Within a 24-hour period in late 1975, pianist Dmitry Paperno’s distinguished profile in the Soviet music world rose sharply and then disappeared. No sooner had Melodiya, the state record label, released Paperno’s fourth solo album then the Moscow-trained musician notified officials of his intentions to emigrate to the West, effectively ending his two-decade career as a major Soviet concert and recording artist.

This CD comprises what Paperno considers some of his best recordings from his heyday as a Soviet artist. The CD booklet includes excerpts from Paperno’s memoirs, Notes of a Moscow Pianist (Amadeus Press), his firsthand account of the rich musical life, the tensions of international music competition, and the political repression of the Cold War years in Moscow.

The 76-minute disc comprises digital transfers of Melodiya master tapes from 1967 and 1975. Paperno’s 1975 recordings of Brahms’ Rhapsody in G minor, Op. 79, No. 2; Liszt’s Tarantella and Polonaise No. 2 in E major; and Grieg’s Ballade, Op. 24, appeared on his final Melodiya album. An adulatory Fanfare review (September/October 1978) of that LP, available briefly in the US, praised Paperno’s wide interpretive range, carefully controlled dynamics, and “splendidly clean passagework and much subtle rhythmic inflection.” The Liszt Tarantella displays “an intelligence rarely brought to the performance of music by Liszt.” The Brahms Rhapsody is “elegantly shaped and bears much rehearsing.” The Grieg Ballade is “a real achievement.”

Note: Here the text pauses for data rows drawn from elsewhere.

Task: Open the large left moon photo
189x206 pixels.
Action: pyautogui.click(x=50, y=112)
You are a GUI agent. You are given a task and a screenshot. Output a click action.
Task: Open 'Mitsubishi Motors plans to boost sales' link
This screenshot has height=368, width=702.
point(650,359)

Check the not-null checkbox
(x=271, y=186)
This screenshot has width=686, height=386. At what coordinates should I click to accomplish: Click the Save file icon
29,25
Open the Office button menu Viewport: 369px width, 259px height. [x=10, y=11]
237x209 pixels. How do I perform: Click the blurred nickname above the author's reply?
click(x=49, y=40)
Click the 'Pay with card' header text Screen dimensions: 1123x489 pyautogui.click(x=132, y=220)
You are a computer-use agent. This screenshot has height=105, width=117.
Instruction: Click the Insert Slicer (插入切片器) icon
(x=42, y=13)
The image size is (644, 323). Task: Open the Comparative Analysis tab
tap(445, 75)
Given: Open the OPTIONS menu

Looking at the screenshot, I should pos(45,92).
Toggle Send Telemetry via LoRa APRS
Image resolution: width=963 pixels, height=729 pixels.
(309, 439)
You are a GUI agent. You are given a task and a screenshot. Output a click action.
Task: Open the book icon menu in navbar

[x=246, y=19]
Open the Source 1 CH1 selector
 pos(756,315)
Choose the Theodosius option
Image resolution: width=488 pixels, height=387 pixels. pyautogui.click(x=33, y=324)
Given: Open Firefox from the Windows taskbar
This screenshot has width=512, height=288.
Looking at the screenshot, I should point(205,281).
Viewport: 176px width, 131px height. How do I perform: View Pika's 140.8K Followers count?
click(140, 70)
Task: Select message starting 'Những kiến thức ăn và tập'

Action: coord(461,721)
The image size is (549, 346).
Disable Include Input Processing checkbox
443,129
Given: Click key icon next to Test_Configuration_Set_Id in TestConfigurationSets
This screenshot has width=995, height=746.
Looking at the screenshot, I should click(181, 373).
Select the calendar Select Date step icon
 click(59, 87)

“In this particular Romantic repertoire, Paperno’s pianism stands with that of such celebrated Russian pianists as Richter and Gilels,” asserts Cedille Records producer Jim Ginsburg, who has worked with Paperno on four previous CDs. “To Paperno, every note has a role to play in the unfolding drama of the piece,” Ginsburg says. For example, he invites listeners to compare Paperno’s revelatory reading of Liszt’s Rhapsodie Espagnole with Gilels’ on BMG/Melodiya.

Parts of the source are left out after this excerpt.